United States District Court, N.D. Texas, Fort Worth Division

January 8, 2018

HOLLI WRICE, Petitioner,
v.
JODY UPTON, Warden FMC-Carswell, Respondent.

          OPINION AND ORDER

          REED O'CONNOR, UNITED STATES DISTRICT JUDGE

         Before the Court is a Petition for a Writ of Habeas Corpus pursuant to 28 U.S.C. § 2241 filed by Petitioner Holli Wrice, a federal prisoner confined at FMC-Carswell in Fort Worth, Texas. In addition to a completed form § 2241 petition, the Court has a response from the Respondent with an Appendix.

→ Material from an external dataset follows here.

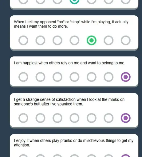The width and height of the screenshot is (142, 157).
Task: Choose third radio under "strange sense of satisfaction" statement
Action: click(57, 118)
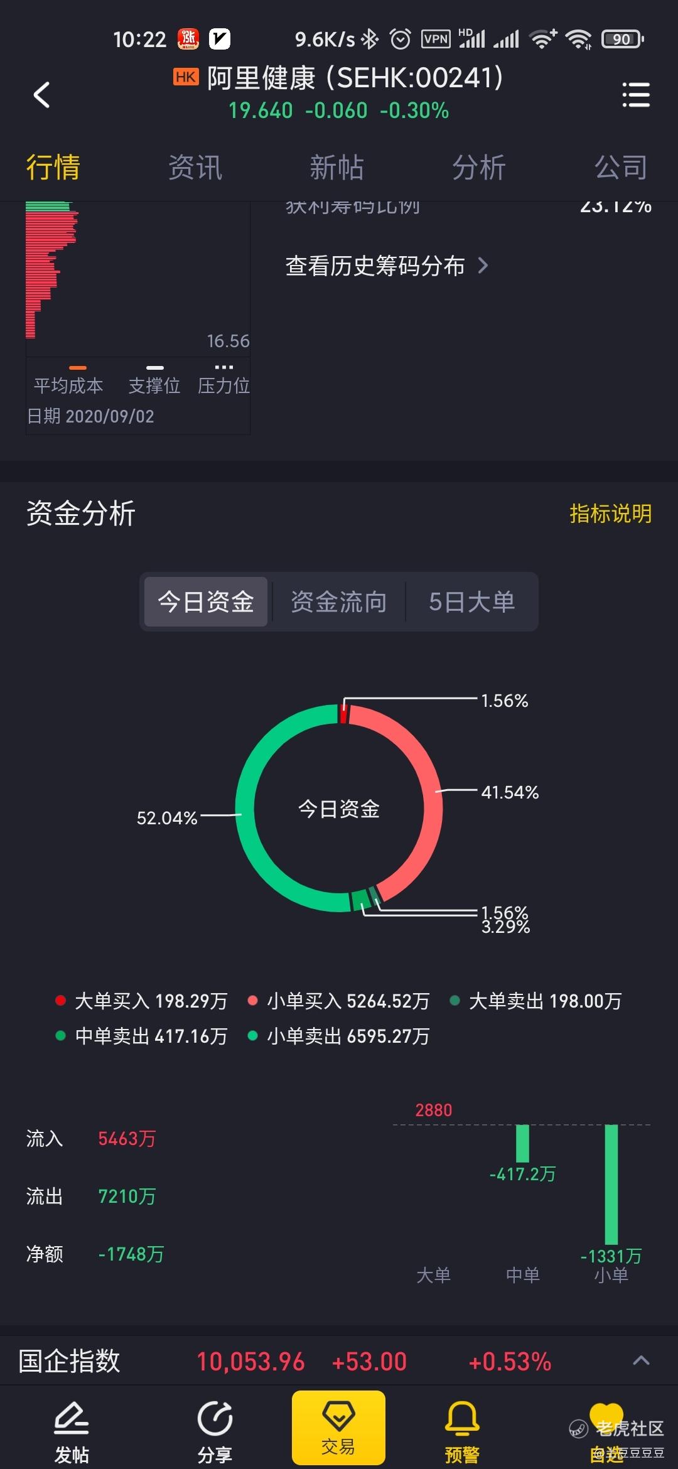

Petition, ECF No. 1; Response, ECF No. 6; Response Appendix (App.), ECF No. 7. After considering the pleadings and relief sought by Petitioner, and the applicable law, the Court finds and determines that the § 2241 petition must be dismissed for lack of jurisdiction.

         I. BACKGROUND

         Petitioner Holli Wrice was convicted in the United States District Court for the Eastern District of Missouri in cause number 1:09-cr-84-SNLJ on three counts: interference with commerce by threat or violence, in violation of 18 U.S.C. § 1951 (Count 1); using a firearm during a crime of violence, in violation of 18 U.S.C. § 924(c)(1) (Count 2); and possession with intent to distribute marijuana, in violation of 21 U.S.C. § 841(a)(1) (Count 4). App. (January 21, 2011 Judgment), ECF No. 7-1 at 1-5.[1] On January 21, 2011, she was sentenced to an aggregate term of 147 months' imprisonment. Id. at 2. Wrice was subsequently convicted in the United States District Court for the Southern District of Illinois in cause number 4:10-cr-065-01-JPG on two counts: armed bank robbery, in violation of 18 U.S.C. § 2113(a)(d) (Count 1); and brandishing a firearm during and relating to a crime of violence, in violation of 18 U.S.C. § 924(c)(1)(c) (Count 2). App. (July 13, 2011 Judgment), ECF No.7-1, at 8-12. Wrice was sentenced to an aggregate term of 346 months' imprisonment, to run consecutive to the remaining portion of the sentence imposed in the United States District Court for the Eastern District of Missouri, for a total aggregate term of 420 months' imprisonment. Id. at 9.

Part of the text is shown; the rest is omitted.